Reputation: 455
I have a dataset that I want to run the sklearn SVM's SVC
model on. The magnitudes of some values of the features are in the range of [0, 1e+7]. I have tried to use SVC
w/o preprocessing and I either get unacceptably long compute times, or 0 true positive predictions.
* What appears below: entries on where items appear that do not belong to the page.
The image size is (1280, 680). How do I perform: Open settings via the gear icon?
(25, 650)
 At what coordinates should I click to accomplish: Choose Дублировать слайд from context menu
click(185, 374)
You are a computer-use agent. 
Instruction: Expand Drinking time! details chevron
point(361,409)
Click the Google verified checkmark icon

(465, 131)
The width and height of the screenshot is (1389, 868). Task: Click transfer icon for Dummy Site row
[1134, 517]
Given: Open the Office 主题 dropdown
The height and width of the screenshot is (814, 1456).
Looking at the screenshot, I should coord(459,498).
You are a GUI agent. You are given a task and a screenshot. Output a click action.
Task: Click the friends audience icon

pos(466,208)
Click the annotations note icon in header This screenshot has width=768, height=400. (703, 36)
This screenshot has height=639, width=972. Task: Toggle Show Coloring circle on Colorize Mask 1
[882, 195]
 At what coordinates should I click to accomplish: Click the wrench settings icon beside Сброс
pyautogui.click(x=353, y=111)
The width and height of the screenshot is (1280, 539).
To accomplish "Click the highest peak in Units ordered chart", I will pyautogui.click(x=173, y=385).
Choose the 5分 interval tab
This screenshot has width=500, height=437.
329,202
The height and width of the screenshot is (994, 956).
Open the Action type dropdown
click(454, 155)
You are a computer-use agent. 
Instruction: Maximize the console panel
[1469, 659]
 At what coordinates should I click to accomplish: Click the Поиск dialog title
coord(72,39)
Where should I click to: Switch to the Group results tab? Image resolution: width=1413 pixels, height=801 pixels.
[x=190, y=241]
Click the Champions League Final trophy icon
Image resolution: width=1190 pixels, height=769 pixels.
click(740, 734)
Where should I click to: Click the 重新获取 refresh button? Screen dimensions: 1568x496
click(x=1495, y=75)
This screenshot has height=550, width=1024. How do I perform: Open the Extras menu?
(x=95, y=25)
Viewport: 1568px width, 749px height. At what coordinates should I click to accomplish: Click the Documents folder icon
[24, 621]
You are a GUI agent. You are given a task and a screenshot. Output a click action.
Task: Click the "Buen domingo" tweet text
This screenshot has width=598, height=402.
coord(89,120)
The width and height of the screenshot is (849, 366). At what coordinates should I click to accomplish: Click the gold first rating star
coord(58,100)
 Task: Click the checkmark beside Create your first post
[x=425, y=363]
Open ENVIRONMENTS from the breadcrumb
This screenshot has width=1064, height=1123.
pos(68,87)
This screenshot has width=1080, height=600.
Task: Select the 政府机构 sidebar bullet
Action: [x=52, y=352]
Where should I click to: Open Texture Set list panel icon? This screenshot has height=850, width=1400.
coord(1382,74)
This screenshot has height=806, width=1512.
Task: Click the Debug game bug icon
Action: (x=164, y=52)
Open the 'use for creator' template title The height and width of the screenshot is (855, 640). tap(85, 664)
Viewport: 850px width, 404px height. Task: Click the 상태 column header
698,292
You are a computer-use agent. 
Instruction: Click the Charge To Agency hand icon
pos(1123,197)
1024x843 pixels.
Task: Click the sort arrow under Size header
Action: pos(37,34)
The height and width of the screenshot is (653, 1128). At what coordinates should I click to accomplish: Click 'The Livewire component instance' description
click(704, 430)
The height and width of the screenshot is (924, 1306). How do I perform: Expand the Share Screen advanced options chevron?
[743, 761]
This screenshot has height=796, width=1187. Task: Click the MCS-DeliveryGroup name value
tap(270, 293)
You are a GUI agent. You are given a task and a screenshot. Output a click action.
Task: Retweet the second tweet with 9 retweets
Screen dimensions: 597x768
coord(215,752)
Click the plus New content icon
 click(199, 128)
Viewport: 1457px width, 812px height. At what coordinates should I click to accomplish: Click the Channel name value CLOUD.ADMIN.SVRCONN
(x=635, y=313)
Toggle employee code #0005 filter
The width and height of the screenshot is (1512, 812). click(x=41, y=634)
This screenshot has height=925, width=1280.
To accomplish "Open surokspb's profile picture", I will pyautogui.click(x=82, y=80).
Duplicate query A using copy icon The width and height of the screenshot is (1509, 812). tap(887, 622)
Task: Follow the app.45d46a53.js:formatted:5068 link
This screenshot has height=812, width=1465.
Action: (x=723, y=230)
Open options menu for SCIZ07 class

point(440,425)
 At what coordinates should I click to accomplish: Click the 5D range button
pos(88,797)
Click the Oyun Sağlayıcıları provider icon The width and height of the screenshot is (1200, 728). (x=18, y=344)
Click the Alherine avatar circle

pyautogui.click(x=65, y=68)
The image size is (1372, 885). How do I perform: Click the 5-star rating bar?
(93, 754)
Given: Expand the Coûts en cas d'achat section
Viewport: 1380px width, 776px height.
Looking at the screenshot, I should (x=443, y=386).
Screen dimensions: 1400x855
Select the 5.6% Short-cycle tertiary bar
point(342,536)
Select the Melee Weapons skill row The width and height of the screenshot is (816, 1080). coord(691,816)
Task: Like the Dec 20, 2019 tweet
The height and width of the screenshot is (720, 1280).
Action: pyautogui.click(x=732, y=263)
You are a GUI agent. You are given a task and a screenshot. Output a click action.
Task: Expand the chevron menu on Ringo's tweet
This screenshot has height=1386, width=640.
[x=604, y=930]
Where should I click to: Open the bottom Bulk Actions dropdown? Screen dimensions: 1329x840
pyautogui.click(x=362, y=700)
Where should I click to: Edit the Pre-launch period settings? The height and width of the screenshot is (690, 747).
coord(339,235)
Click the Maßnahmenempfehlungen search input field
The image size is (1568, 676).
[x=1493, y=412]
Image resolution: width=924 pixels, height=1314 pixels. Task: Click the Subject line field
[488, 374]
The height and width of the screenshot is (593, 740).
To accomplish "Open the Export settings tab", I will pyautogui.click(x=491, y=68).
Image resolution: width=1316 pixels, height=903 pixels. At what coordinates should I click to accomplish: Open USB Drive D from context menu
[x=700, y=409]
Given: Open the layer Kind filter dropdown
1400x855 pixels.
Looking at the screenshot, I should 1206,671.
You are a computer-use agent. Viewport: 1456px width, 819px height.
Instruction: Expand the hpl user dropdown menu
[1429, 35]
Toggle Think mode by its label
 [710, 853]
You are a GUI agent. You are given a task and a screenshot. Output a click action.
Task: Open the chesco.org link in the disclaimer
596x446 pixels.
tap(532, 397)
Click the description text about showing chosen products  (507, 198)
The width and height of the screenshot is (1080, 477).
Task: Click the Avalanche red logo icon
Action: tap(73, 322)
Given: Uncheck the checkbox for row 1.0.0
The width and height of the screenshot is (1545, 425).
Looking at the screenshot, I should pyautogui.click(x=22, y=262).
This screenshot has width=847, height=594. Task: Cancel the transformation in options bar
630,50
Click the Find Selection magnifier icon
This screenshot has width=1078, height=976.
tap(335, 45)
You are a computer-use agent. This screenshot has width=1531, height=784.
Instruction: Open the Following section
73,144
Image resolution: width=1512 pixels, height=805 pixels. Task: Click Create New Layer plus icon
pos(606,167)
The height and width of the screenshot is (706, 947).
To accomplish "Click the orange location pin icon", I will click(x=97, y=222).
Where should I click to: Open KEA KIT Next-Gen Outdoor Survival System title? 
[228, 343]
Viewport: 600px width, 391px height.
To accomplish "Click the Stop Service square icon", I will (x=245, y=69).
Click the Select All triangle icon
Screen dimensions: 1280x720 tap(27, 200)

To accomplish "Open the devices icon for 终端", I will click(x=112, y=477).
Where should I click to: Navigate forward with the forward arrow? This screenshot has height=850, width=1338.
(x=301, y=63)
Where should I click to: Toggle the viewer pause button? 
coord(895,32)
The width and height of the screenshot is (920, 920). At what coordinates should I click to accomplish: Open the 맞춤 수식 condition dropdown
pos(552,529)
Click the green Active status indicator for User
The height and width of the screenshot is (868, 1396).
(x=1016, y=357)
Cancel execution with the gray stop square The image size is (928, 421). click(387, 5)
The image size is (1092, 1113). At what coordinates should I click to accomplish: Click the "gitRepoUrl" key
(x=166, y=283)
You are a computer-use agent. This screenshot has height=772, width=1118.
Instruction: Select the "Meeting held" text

Thusly, I am attempting to implement a preprocessing step, particularly the MinMaxScaler
.
My code so far:
selection_KBest = SelectKBest()
selection_PCA = PCA()
combined_features = FeatureUnion([("pca", selection_PCA),
("univ_select", selection_KBest)])
param_grid = dict(features__pca__n_components = range(feature_min,feature_max),
features__univ_select__k = range(feature_min,feature_max))
svm = SVC()
pipeline = Pipeline([("features", combined_features),
("scale", MinMaxScaler(feature_range=(0, 1))),
("svm", svm)])
param_grid["svm__C"] = [0.1, 1, 10]
cv = StratifiedShuffleSplit(y = labels_train,
n_iter = 10,
test_size = 0.1,
random_state = 42)
grid_search = GridSearchCV(pipeline,
param_grid = param_grid,
verbose = 1,
cv = cv)
grid_search.fit(features_train, labels_train)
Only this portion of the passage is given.